Conseguenze microscopiche dell’Alzheimer
Tale morbo infatti è determinato da due importanti alterazioni: le placche amiloidi, di cui si è parlato prima, e gli ammassi neurofibrillari (ANF).
Questi ultimi sono fasci elicoidali presenti nel citoplasma dei neuroni che avvolgono il nucleo. Di regola sono situati nei neuroni corticali e nelle cellule piramidali dell’ippocampo, l’amigdala, e la parte basale dell’encefalo anteriore.

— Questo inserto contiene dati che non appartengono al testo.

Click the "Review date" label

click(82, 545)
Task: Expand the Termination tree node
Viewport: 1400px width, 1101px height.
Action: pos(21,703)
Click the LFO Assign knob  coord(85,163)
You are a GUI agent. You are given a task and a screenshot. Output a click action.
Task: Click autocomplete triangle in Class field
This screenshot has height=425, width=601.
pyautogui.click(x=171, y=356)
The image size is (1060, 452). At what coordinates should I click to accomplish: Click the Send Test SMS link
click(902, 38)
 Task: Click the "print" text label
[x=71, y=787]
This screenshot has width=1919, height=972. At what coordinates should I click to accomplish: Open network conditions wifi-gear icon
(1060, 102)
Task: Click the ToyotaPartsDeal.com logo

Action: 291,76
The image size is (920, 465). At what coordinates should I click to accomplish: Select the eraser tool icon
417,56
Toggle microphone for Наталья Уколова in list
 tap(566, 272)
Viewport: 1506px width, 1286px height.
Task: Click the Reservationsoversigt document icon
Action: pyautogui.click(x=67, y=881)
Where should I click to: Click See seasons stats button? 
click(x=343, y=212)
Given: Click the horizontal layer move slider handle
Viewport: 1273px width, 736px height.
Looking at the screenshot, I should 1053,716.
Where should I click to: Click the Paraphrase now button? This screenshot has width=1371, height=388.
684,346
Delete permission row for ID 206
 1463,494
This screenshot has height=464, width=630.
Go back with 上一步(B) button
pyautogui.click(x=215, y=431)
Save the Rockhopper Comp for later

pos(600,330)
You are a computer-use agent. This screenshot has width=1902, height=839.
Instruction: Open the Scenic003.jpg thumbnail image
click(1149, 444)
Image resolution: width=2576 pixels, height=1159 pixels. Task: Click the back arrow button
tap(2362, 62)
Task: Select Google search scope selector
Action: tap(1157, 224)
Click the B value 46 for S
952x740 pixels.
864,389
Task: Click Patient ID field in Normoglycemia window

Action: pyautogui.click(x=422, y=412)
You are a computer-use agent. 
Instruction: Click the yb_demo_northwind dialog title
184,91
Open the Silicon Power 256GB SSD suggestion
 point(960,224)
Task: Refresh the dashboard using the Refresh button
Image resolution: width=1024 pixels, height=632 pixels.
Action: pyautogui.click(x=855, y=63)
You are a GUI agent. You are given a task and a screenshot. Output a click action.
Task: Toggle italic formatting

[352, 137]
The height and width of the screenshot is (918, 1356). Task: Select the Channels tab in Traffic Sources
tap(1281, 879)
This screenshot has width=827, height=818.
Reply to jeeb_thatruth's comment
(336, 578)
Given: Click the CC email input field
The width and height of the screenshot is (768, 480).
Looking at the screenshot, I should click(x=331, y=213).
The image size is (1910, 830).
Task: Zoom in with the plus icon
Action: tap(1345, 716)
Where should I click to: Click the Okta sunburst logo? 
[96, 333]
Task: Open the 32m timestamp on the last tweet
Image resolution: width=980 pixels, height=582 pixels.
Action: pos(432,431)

Si pensa che gli ANF siano causati da proteine difettose che si aggregano in una spessa massa insolubile.
Poiché non abbiamo alcun tipo di vaccino o misura preventiva per l’Alzheimer, una malattia che colpisce 343.000 persone in Australia e 50 milioni in tutto il mondo, si è cercato di capire il modo migliore per trattarla, in particolare come eliminare le proteine beta-amiloidi difettose dal cervello di un paziente. Ora un team del Queensland Brain Institute (QBI) presso l‘Università del Queensland ha escogitato una soluzione promettente per la rimozione di questi detriti proteici.
Tecnologia per affrontare l’Alzheimer
Il team afferma che utilizzando particolari tipi di ultrasuoni mediante
un processo non invasivo, si è in grado di aprire delicatamente la
barriera emato-encefalica, che è uno strato che protegge il
cervello dai batteri, e stimolare le cellule microgliali.
Queste cellule si occupano della rimozione dei rifiuti organici e
quindi sono in grado di cancellare i detriti di beta-amiloide tossici
che sono responsabili del morbo.
I risultati del team hanno rivelato il ripristino delle funzioni di memoria nel 75% dei topi su cui è stata testata la tecnologia, con zero danni al tessuto cerebrale circostante.
“Siamo estremamente entusiasti di questa innovazione per il trattamento della malattia di Alzheimer, senza l’utilizzo di terapie farmacologiche”, afferma un membro del team, Jürgen Götz, e continua dicendo:”Viene spesso fatto un abuso della parola ‘svolta’, ma in questo caso credo che questa scoperta cambi sostanzialmente la nostra comprensione di questa malattia, e prevedo un grande futuro per l’approccio all’Alzheimer.”
Il team infatti sta pensando di testare la tecnologia su modelli animali superiori, come le pecore, e se i test dovessero continuare a dare risultati promettenti, nel 2017 si potrebbe passare alla sperimentazione umana.